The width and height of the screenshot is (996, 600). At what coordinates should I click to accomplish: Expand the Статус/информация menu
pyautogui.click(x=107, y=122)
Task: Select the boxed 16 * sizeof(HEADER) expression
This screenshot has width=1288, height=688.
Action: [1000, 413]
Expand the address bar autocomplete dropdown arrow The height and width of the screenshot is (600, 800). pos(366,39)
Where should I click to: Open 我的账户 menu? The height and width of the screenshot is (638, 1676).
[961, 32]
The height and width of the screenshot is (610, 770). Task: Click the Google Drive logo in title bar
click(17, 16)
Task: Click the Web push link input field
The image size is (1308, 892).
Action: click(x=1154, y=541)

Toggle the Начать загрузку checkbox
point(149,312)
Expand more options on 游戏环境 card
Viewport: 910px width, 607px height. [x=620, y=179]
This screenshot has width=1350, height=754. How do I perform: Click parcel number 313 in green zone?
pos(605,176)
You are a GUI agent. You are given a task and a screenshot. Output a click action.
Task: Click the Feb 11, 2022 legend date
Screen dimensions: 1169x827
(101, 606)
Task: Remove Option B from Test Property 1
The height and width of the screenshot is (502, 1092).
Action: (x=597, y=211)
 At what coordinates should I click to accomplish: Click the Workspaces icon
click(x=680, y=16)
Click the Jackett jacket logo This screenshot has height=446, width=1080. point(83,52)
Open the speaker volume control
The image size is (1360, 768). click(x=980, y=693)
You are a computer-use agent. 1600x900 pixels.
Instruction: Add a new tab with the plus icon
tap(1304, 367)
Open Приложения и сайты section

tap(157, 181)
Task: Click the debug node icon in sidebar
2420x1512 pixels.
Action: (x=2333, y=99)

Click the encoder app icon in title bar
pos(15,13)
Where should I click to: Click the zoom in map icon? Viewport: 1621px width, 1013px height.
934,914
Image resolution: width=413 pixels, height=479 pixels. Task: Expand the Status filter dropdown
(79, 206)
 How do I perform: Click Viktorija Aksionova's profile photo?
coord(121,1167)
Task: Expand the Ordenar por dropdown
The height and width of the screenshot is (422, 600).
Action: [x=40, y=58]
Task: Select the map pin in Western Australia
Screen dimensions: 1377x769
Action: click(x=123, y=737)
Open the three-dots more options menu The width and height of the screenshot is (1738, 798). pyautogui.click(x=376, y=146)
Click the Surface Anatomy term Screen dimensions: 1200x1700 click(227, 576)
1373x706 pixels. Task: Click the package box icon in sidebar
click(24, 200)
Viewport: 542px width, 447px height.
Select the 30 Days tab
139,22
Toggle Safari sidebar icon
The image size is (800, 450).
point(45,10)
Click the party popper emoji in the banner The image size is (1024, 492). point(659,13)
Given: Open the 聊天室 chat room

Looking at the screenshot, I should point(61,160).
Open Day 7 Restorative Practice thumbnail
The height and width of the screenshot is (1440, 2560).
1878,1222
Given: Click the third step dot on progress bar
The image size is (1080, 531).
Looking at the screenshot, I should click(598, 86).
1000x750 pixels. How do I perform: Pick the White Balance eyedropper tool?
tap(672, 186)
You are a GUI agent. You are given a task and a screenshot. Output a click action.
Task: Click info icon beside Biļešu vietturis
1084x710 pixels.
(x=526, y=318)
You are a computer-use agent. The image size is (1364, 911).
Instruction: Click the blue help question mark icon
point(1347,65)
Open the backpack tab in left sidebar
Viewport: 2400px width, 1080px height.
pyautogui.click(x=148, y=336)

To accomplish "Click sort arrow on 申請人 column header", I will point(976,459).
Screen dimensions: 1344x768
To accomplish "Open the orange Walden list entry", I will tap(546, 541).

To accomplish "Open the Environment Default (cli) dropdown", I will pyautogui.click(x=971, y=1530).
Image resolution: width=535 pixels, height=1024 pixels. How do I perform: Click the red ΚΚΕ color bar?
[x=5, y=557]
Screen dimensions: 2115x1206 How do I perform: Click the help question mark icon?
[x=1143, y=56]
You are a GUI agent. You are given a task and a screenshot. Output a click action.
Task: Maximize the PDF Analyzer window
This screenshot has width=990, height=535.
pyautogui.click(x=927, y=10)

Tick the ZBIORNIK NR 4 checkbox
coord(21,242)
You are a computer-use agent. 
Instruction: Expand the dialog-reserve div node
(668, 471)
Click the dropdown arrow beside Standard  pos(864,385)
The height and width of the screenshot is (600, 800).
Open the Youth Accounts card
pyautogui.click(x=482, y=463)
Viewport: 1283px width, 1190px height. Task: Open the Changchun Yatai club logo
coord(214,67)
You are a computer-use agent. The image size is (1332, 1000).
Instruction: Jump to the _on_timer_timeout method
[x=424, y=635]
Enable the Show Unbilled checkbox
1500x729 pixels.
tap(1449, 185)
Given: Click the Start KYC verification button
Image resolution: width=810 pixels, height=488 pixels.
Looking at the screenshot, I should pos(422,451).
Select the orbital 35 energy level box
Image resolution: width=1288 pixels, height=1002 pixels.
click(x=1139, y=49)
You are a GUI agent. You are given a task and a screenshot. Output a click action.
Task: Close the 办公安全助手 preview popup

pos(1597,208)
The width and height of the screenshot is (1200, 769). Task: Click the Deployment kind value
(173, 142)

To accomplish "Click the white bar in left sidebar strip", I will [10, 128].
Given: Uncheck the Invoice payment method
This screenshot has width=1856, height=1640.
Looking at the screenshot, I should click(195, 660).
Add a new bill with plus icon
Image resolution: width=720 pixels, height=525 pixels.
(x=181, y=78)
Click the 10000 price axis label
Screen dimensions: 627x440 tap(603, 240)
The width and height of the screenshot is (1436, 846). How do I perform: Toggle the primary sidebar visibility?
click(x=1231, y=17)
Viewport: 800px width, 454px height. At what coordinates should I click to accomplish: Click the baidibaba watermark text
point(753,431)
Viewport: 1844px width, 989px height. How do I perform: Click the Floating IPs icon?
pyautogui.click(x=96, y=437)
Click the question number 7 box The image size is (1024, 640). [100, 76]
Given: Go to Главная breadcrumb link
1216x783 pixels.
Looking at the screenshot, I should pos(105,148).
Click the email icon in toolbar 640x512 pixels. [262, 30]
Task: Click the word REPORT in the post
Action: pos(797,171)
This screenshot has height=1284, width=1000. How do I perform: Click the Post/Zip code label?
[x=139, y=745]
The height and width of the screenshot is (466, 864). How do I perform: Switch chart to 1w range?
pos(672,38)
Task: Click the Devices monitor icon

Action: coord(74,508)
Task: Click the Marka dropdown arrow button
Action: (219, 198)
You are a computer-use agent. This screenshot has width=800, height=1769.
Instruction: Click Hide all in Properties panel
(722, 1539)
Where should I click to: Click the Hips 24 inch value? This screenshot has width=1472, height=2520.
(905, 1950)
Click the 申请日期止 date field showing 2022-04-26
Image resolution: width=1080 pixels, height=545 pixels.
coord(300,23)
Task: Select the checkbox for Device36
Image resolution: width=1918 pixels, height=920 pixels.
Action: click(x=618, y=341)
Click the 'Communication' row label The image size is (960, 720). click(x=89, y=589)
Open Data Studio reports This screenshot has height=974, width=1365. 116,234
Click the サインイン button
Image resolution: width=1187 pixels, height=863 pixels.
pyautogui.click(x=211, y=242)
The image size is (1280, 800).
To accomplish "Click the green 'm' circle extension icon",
■ ■ ■
**What is needed**
The required result is an identical copy of the records above.

**Solution below**
The width and height of the screenshot is (996, 600). At what coordinates should I click to accomplish: Expand the Статус/информация menu
pyautogui.click(x=107, y=122)
Task: Select the boxed 16 * sizeof(HEADER) expression
This screenshot has width=1288, height=688.
Action: [1000, 413]
Expand the address bar autocomplete dropdown arrow The height and width of the screenshot is (600, 800). pos(366,39)
Where should I click to: Open 我的账户 menu? The height and width of the screenshot is (638, 1676).
[961, 32]
The height and width of the screenshot is (610, 770). Task: Click the Google Drive logo in title bar
click(17, 16)
Task: Click the Web push link input field
The image size is (1308, 892).
Action: click(x=1154, y=541)

Toggle the Начать загрузку checkbox
point(149,312)
Expand more options on 游戏环境 card
Viewport: 910px width, 607px height. [x=620, y=179]
This screenshot has width=1350, height=754. How do I perform: Click parcel number 313 in green zone?
pos(605,176)
You are a GUI agent. You are given a task and a screenshot. Output a click action.
Task: Click the Feb 11, 2022 legend date
Screen dimensions: 1169x827
(101, 606)
Task: Remove Option B from Test Property 1
The height and width of the screenshot is (502, 1092).
Action: (x=597, y=211)
 At what coordinates should I click to accomplish: Click the Workspaces icon
click(x=680, y=16)
Click the Jackett jacket logo This screenshot has height=446, width=1080. point(83,52)
Open the speaker volume control
The image size is (1360, 768). click(x=980, y=693)
You are a computer-use agent. 1600x900 pixels.
Instruction: Add a new tab with the plus icon
tap(1304, 367)
Open Приложения и сайты section

tap(157, 181)
Task: Click the debug node icon in sidebar
2420x1512 pixels.
Action: (x=2333, y=99)

Click the encoder app icon in title bar
pos(15,13)
Where should I click to: Click the zoom in map icon? Viewport: 1621px width, 1013px height.
934,914
Image resolution: width=413 pixels, height=479 pixels. Task: Expand the Status filter dropdown
(79, 206)
 How do I perform: Click Viktorija Aksionova's profile photo?
coord(121,1167)
Task: Expand the Ordenar por dropdown
The height and width of the screenshot is (422, 600).
Action: [x=40, y=58]
Task: Select the map pin in Western Australia
Screen dimensions: 1377x769
Action: click(x=123, y=737)
Open the three-dots more options menu The width and height of the screenshot is (1738, 798). pyautogui.click(x=376, y=146)
Click the Surface Anatomy term Screen dimensions: 1200x1700 click(227, 576)
1373x706 pixels. Task: Click the package box icon in sidebar
click(24, 200)
Viewport: 542px width, 447px height.
Select the 30 Days tab
139,22
Toggle Safari sidebar icon
The image size is (800, 450).
point(45,10)
Click the party popper emoji in the banner The image size is (1024, 492). point(659,13)
Given: Open the 聊天室 chat room

Looking at the screenshot, I should point(61,160).
Open Day 7 Restorative Practice thumbnail
The height and width of the screenshot is (1440, 2560).
1878,1222
Given: Click the third step dot on progress bar
The image size is (1080, 531).
Looking at the screenshot, I should click(598, 86).
1000x750 pixels. How do I perform: Pick the White Balance eyedropper tool?
tap(672, 186)
You are a GUI agent. You are given a task and a screenshot. Output a click action.
Task: Click info icon beside Biļešu vietturis
1084x710 pixels.
(x=526, y=318)
You are a computer-use agent. The image size is (1364, 911).
Instruction: Click the blue help question mark icon
point(1347,65)
Open the backpack tab in left sidebar
Viewport: 2400px width, 1080px height.
pyautogui.click(x=148, y=336)

To accomplish "Click sort arrow on 申請人 column header", I will point(976,459).
Screen dimensions: 1344x768
To accomplish "Open the orange Walden list entry", I will tap(546, 541).

To accomplish "Open the Environment Default (cli) dropdown", I will pyautogui.click(x=971, y=1530).
Image resolution: width=535 pixels, height=1024 pixels. How do I perform: Click the red ΚΚΕ color bar?
[x=5, y=557]
Screen dimensions: 2115x1206 How do I perform: Click the help question mark icon?
[x=1143, y=56]
You are a GUI agent. You are given a task and a screenshot. Output a click action.
Task: Maximize the PDF Analyzer window
This screenshot has width=990, height=535.
pyautogui.click(x=927, y=10)

Tick the ZBIORNIK NR 4 checkbox
coord(21,242)
You are a computer-use agent. 
Instruction: Expand the dialog-reserve div node
(668, 471)
Click the dropdown arrow beside Standard  pos(864,385)
The height and width of the screenshot is (600, 800).
Open the Youth Accounts card
pyautogui.click(x=482, y=463)
Viewport: 1283px width, 1190px height. Task: Open the Changchun Yatai club logo
coord(214,67)
You are a computer-use agent. The image size is (1332, 1000).
Instruction: Jump to the _on_timer_timeout method
[x=424, y=635]
Enable the Show Unbilled checkbox
1500x729 pixels.
tap(1449, 185)
Given: Click the Start KYC verification button
Image resolution: width=810 pixels, height=488 pixels.
Looking at the screenshot, I should pos(422,451).
Select the orbital 35 energy level box
Image resolution: width=1288 pixels, height=1002 pixels.
click(x=1139, y=49)
You are a GUI agent. You are given a task and a screenshot. Output a click action.
Task: Close the 办公安全助手 preview popup

pos(1597,208)
The width and height of the screenshot is (1200, 769). Task: Click the Deployment kind value
(173, 142)

To accomplish "Click the white bar in left sidebar strip", I will [10, 128].
Given: Uncheck the Invoice payment method
This screenshot has width=1856, height=1640.
Looking at the screenshot, I should click(195, 660).
Add a new bill with plus icon
Image resolution: width=720 pixels, height=525 pixels.
(x=181, y=78)
Click the 10000 price axis label
Screen dimensions: 627x440 tap(603, 240)
The width and height of the screenshot is (1436, 846). How do I perform: Toggle the primary sidebar visibility?
click(x=1231, y=17)
Viewport: 800px width, 454px height. At what coordinates should I click to accomplish: Click the baidibaba watermark text
point(753,431)
Viewport: 1844px width, 989px height. How do I perform: Click the Floating IPs icon?
pyautogui.click(x=96, y=437)
Click the question number 7 box The image size is (1024, 640). [100, 76]
Given: Go to Главная breadcrumb link
1216x783 pixels.
Looking at the screenshot, I should pos(105,148).
Click the email icon in toolbar 640x512 pixels. [262, 30]
Task: Click the word REPORT in the post
Action: pos(797,171)
This screenshot has height=1284, width=1000. How do I perform: Click the Post/Zip code label?
[x=139, y=745]
The height and width of the screenshot is (466, 864). How do I perform: Switch chart to 1w range?
pos(672,38)
Task: Click the Devices monitor icon

Action: coord(74,508)
Task: Click the Marka dropdown arrow button
Action: (219, 198)
You are a computer-use agent. This screenshot has width=800, height=1769.
Instruction: Click Hide all in Properties panel
(722, 1539)
Where should I click to: Click the Hips 24 inch value? This screenshot has width=1472, height=2520.
(905, 1950)
Click the 申请日期止 date field showing 2022-04-26
Image resolution: width=1080 pixels, height=545 pixels.
coord(300,23)
Task: Select the checkbox for Device36
Image resolution: width=1918 pixels, height=920 pixels.
Action: click(x=618, y=341)
Click the 'Communication' row label The image size is (960, 720). click(x=89, y=589)
Open Data Studio reports This screenshot has height=974, width=1365. 116,234
Click the サインイン button
Image resolution: width=1187 pixels, height=863 pixels.
pyautogui.click(x=211, y=242)
The image size is (1280, 800).
To accomplish "Click the green 'm' circle extension icon",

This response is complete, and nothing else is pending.